Top 10 Things To Do In Malaysia

With the Ringgit at such a desirable rate, it’s time to explore more of what Malaysia has to offer

By Nicole-Marie Ng

For many Singaporeans, a trip to Malaysia often stops at crossing the causeway to Johor Bahru. However, hop on a short flight and discover scenic spots that will change your view of our closest neighbour.




1. Dive at Sipadan National Park

Sipadan is the only oceanic island in Malaysia and is one of the best dive sites in the world. Meticulously protected against human pollution, marine life is diverse and vibrant. Visibility is best from April to June, allowing divers to swim next to schools of tuna, sea turtles and sharks.

Unfortunately, Sipadan is not one of the easiest places to get to. You will need to take a flight to Tawau followed by a one-hour taxi ride to the small town nearby. Sipadan Island itself is only accessible via a jetty. You also need an advanced diving permit, so book early to avoid disappointment.



2. Visit Redang Island

For a more accessible alternative, head to Redang Island instead. Not to be confused with the delicious Malaysian curry dish Rendang, Redang Island is 80 minutes away from Singapore by plane. Its clear waters contain hundreds of live coral species and thousands of marine animals including manta rays, stingrays and sharks.

This island has 31 spectacular dive sites, including two historic World War II shipwreck and a black coral garden.
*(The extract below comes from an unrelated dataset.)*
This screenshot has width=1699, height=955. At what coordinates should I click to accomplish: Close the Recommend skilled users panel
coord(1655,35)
3. Pick Strawberries in Cameron Highlands

From May to August, visit Cameron Highlands and try your hand at picking fresh strawberries. Visitors need only pay RM60 for every kilogram of strawberries they pick. Strawberries are a huge part of local culture as the cooler temperatures allow the fruit to be grown year round. Don’t forget to pick up other strawberry themed souvenirs like strawberry jam and even strawberry scented pillows.
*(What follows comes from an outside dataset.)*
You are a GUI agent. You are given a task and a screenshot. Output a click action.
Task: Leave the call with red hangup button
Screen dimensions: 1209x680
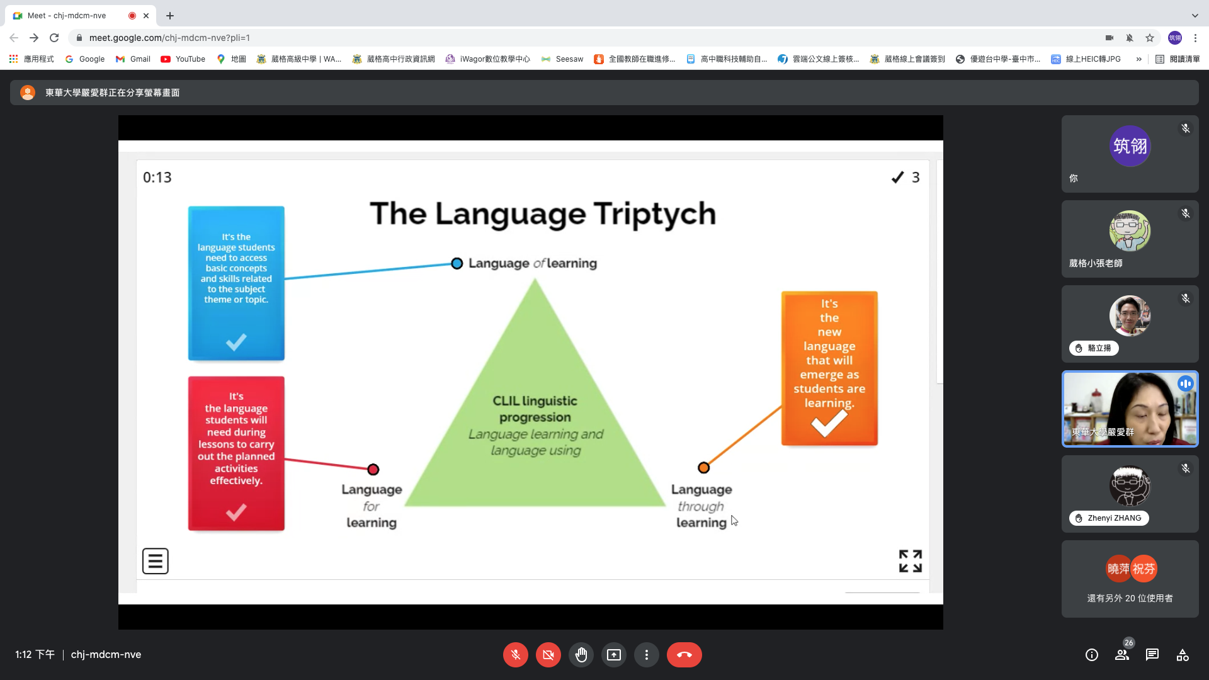point(684,655)
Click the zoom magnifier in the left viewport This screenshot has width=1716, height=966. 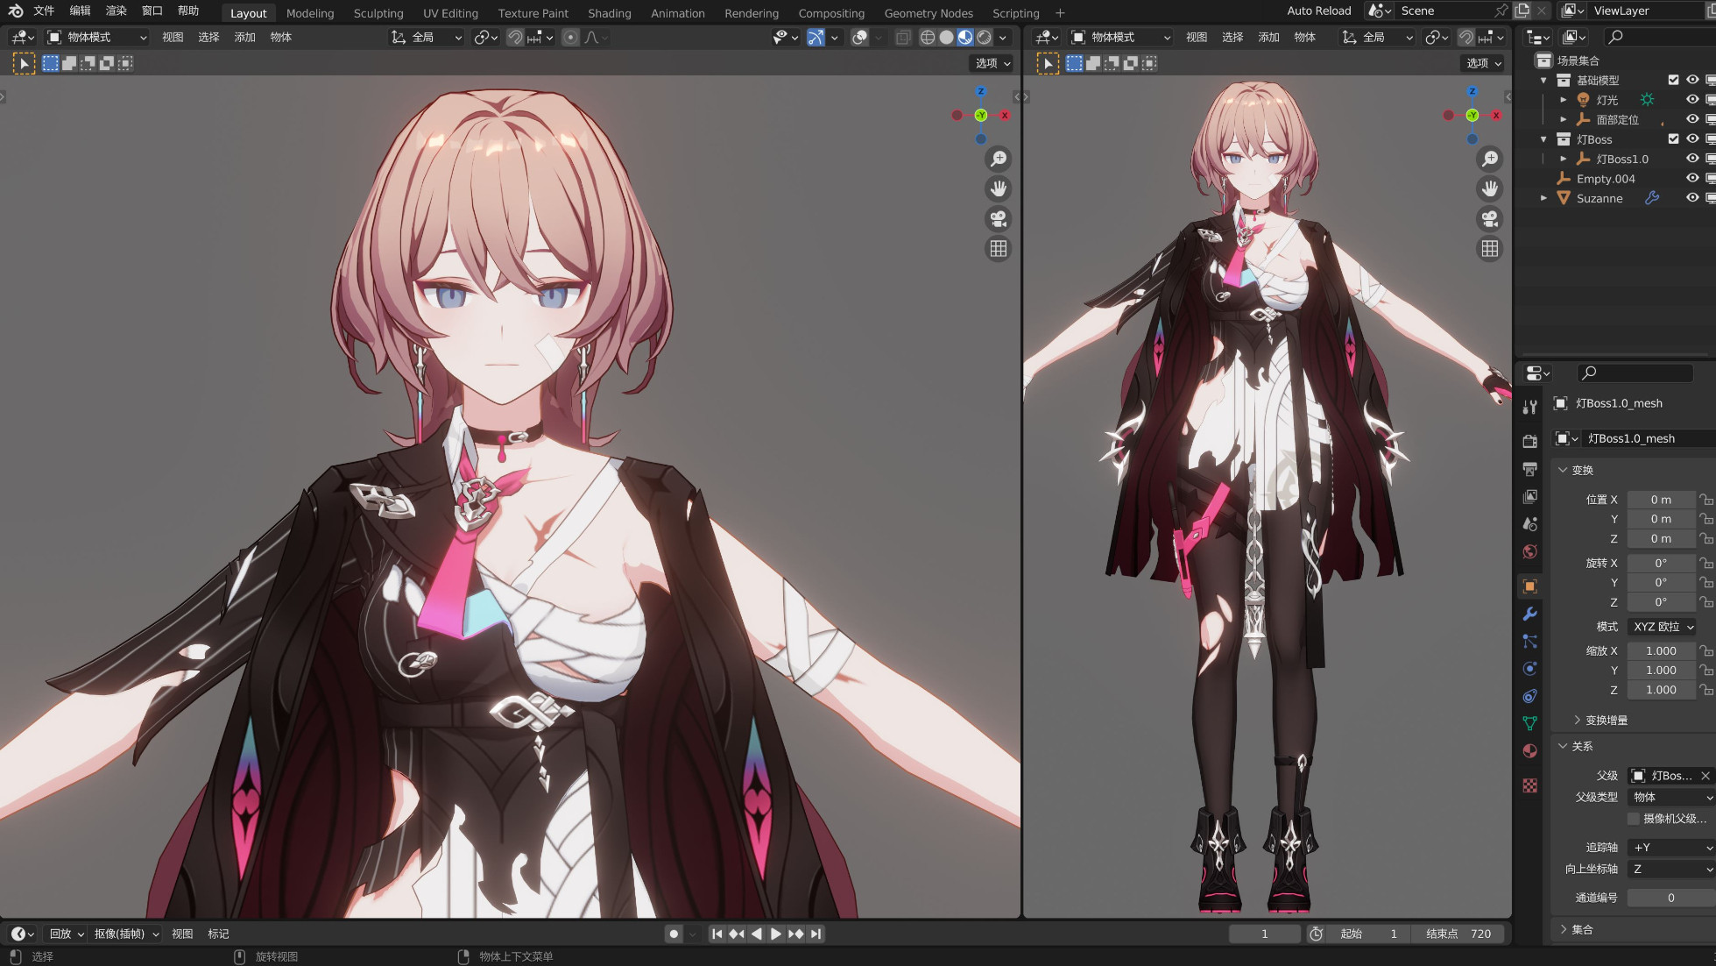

4. Learn about Islamic art

The Islamic Arts Museum houses more than seven thousand artefacts, from intricate jewellery to one of the world’s largest scale model of the Masjid al-Haram in Mecca. The museum aims to be a place that houses collections that are genuinely representative of the Islamic world, including pieces from Asian and smaller Muslim communities.




5. Experience Peranakan culture

The Baba & Nyonya Heritage Museum located in Melaka is a World UNESCO Site that showcases the home of Baba Chan Cheng Siew who lived from 1865 to 1919. The sophisticated home offers insight into rich Peranakan culture and the opulence of pre-World War II Peranakan homes.

Similarly, Pinang Peranakan Mansion located in Penang also offers a peek into the typical home of a rich Baba. This Peranakan museum is housed in one of Penang’s heritage mansions and has over 1,000 antiques on display.



6. Feast on street food

Singaporean hawker food versus Malaysian hawker food, who does it better? Head to Georgetown in Penang or Jalan Alor in Kuala Lumpur to judge. Some must-tries in Penang are Char Kway Teow, Assam Laksa and Curry Mee. As for Jalan Alor, be sure to try the grilled Chicken Wings from Wong Ah Wah, Malaysian style Hokkien Mee and Pan Mee.



7. Unwind at Tengah Beach

Malaysia has no shortage of beaches. Grab a spot under a large umbrella and spend the rest of your day basking in the sun. One of the most popular beaches is Tengah Beach, the longest beach in Langkawi.

Unlike other beaches in Langkawi with touts trying to sell you Jet Ski packages every three metres; Tengah Beach is quiet and peaceful. There are also spas nearby for a relaxing beach massage.



8. Climb Mount Kinabalu

The highest mountain in Malaysia, Mount Kinabalu is one of the easiest peaks in the world to conquer, even for beginners. The trek to the summit and back takes approximately two days. Start the eight-kilometre climb from Timpohon Gate and stay overnight at one of the guest houses at Laban Rata. Wake up early to head to the summit in the morning just in time to catch the sunrise.



9. Watch Orangutans play

Sepilok rehabilitation centre is one of the biggest orangutan sanctuaries in Malaysia. The sanctuary houses about 75 endangered orangutans that roam freely within the forest reserve. Catch a close up look at these shy creatures during feeding time, or if you’re lucky they might appear next to you as you explore their new habitat.



10. Go on river safari

Kinabatangan River is the longest river in Sabah and home to one of the world’s most diverse ecosystems. The Lower Kinabatangan forest is a renowned wildlife sanctuary where exotic species such as Proboscis monkeys, Sumatran rhinos and Asian elephants roam free. To catch a glimpse of these rare animals, join a river safari tour and discover the rich ecosystem and abundant wildlife Kinabatangan has to offer.


The next time you’re planning a quick getaway, look no further than the stunning sites our closest neighbour has to offer. A good mix of nature, culture and fun, Malaysia definitely warrants multiple trips beyond Johor Bahru and Kuala Lumpur.